A consortium comprising Engro Fertilisers Ltd (EFL), Fatima Fertilisers, and Fauji Fertilisers has announced a significant investment exceeding $300 million in the Gas Pressure Enhancement Facilities (GPEF) project at the Mari network.
This strategic investment aims to ensure a steady supply of gas for domestic urea production, which is crucial for maintaining the country’s food security.
During a media workshop, Engro Fertilisers’ Chief Financial Officer, Ali Rathore, revealed that Engro Fertilisers’ contribution to the capital expenditure of this project would surpass $100 million.

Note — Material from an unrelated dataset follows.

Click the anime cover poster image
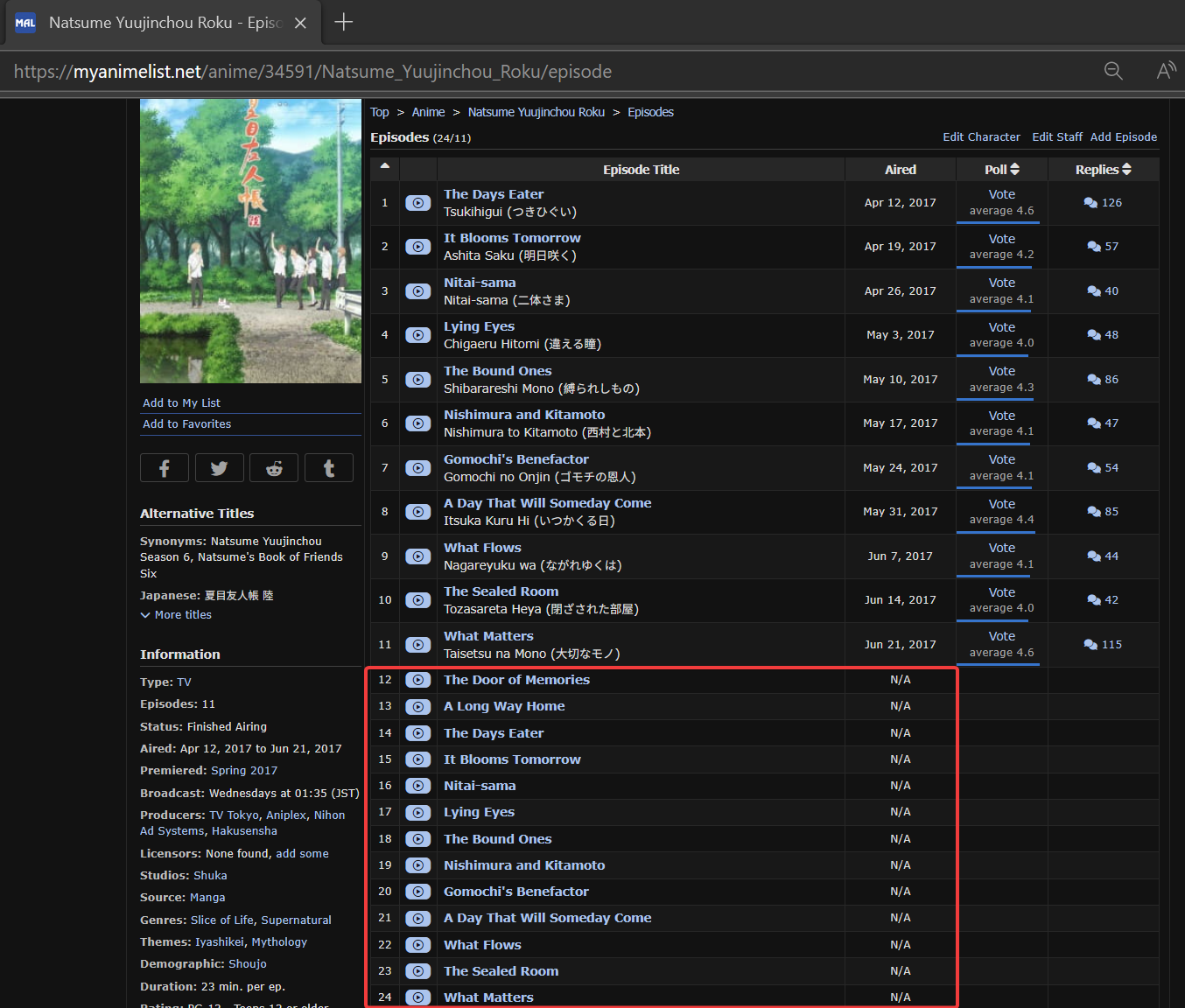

Rathore emphasized the critical need for Pakistan, the world’s fifth-largest consumer of urea, to expand its production capacity in response to rapid population growth.

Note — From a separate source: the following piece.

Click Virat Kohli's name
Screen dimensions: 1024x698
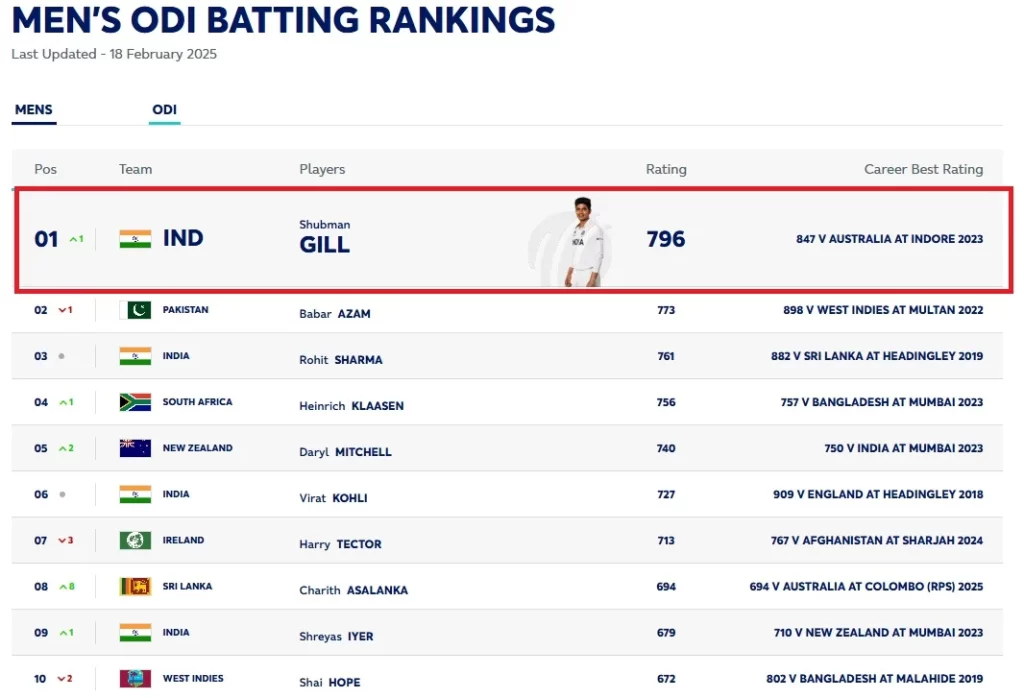pyautogui.click(x=334, y=498)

He advocated for the introduction of consistent and fair gas pricing policies to stimulate further investment in the fertilizer sector.
Rathore highlighted the necessity for multi-billion dollar investments to establish globally competitive fertilizer plants.

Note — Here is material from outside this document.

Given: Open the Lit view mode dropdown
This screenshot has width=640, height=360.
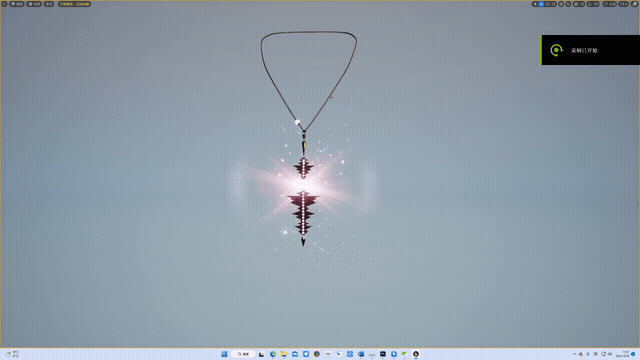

He argued that equalizing gas prices among manufacturers would not only encourage investment in plant modernization and expansion but also enhance efficiency and gas utilization.
The CFO also touched upon recent policy changes, noting the removal of subsidies for fertilizer manufacturers on the Sui Southern Gas Company (SSGC) and Sui Northern Gas Pipeline Ltd (SNGPL) networks, which account for 60% of the sector’s capacity.
Despite these changes, manufacturers on the Mari network still benefit from subsidized gas prices, leading to market disparities.
Rathore pointed out that the existing price discrepancies have fostered opportunities for middlemen and argued that a uniform gas price would level the playing field for all fertilizer manufacturers, ultimately stabilizing urea prices for farmers.